## Your goal
Copy, word for word, the line containing "Viewport: 1160px width, 719px height." and each line that follows it in the entries below; pictures do not belong in the copy.

## Task input
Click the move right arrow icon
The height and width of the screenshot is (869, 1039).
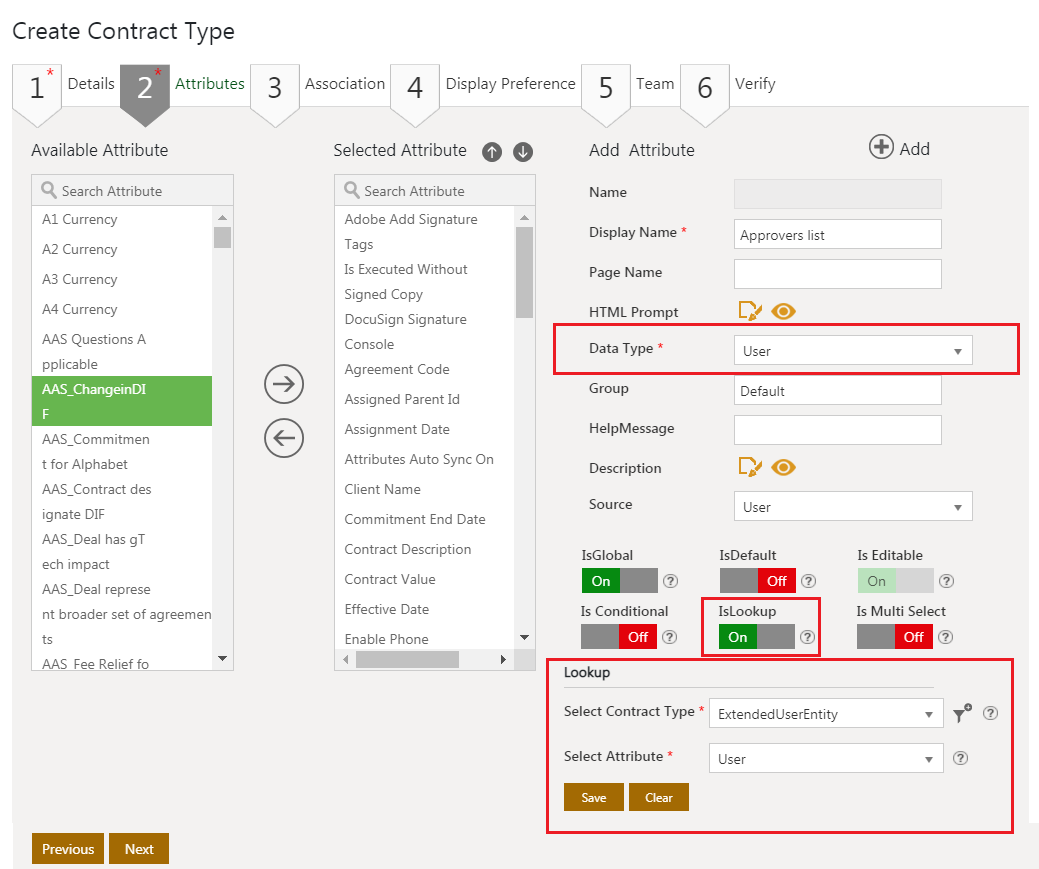click(x=284, y=384)
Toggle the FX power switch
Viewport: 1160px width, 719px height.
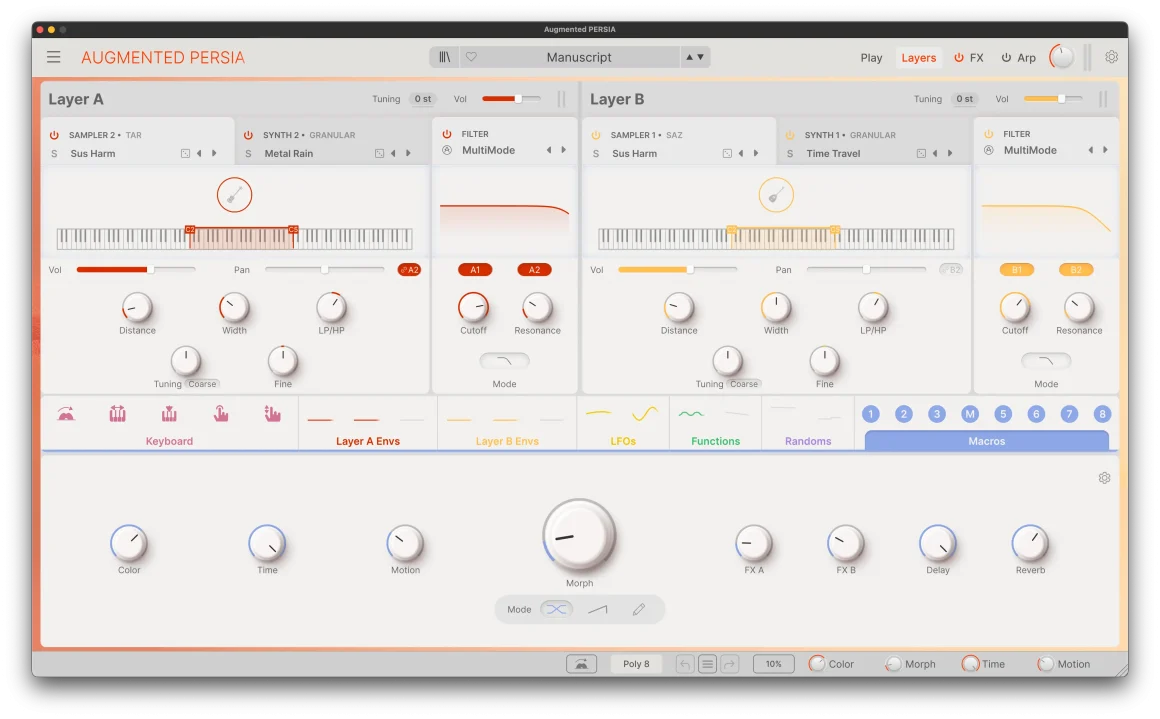pyautogui.click(x=957, y=57)
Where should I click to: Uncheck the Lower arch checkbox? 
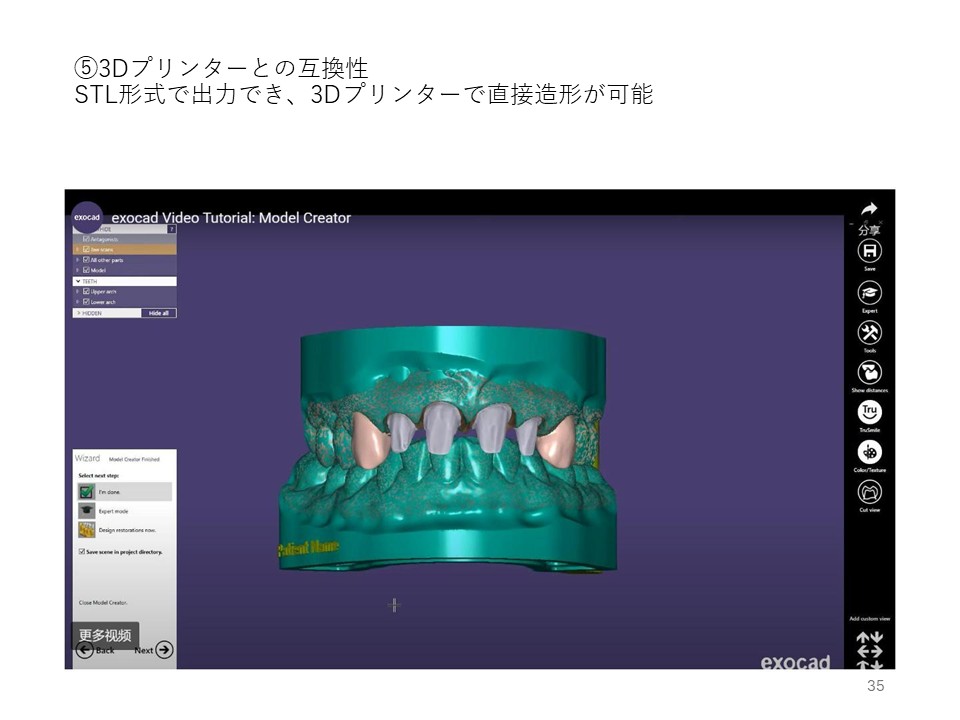(x=86, y=301)
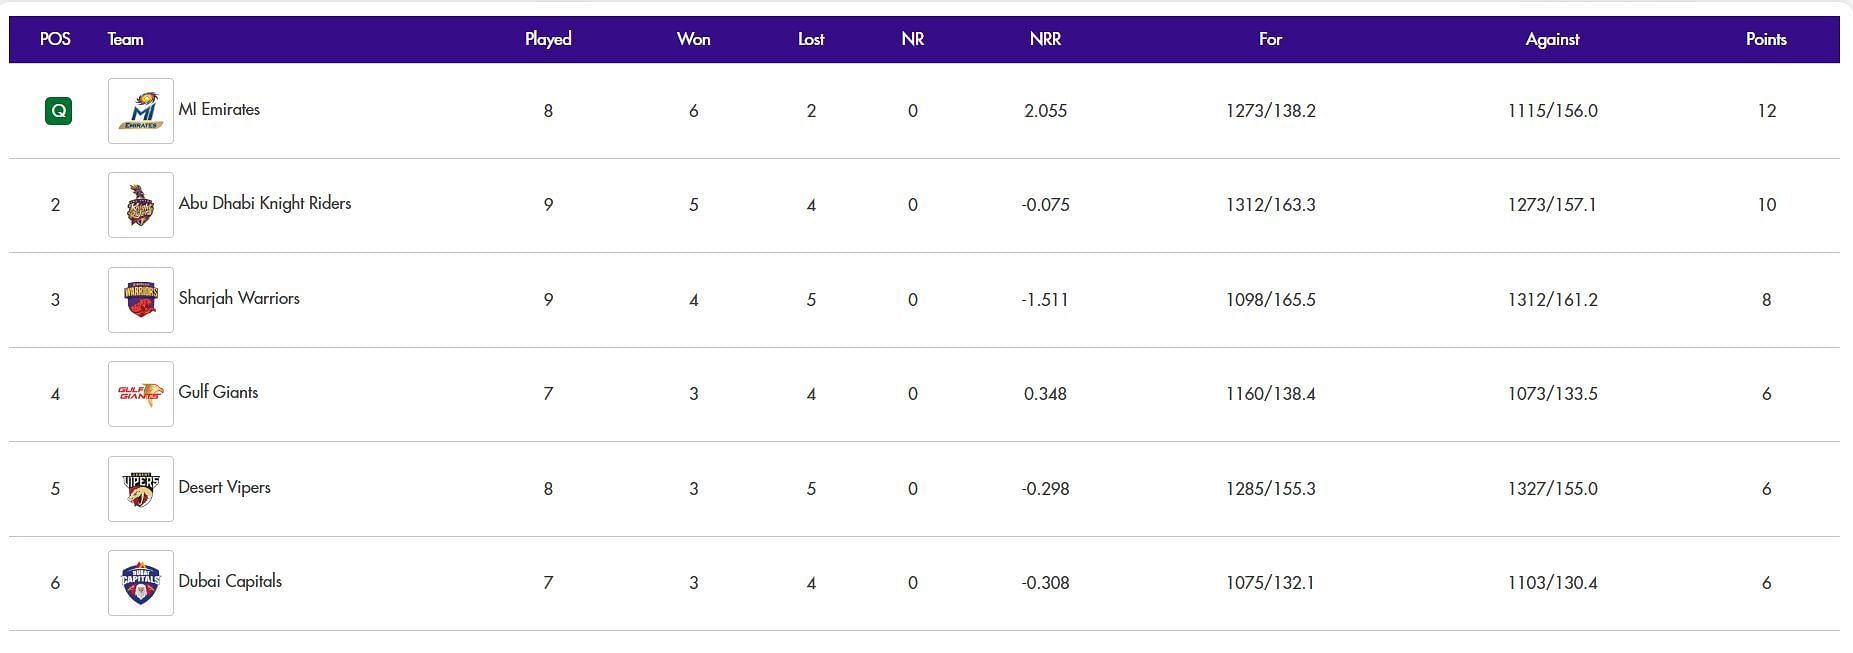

## Result of the exercise
Viewport: 1160px width, 719px height.
pyautogui.click(x=957, y=57)
Where should I click to: Uncheck the Lower arch checkbox? 
(x=86, y=301)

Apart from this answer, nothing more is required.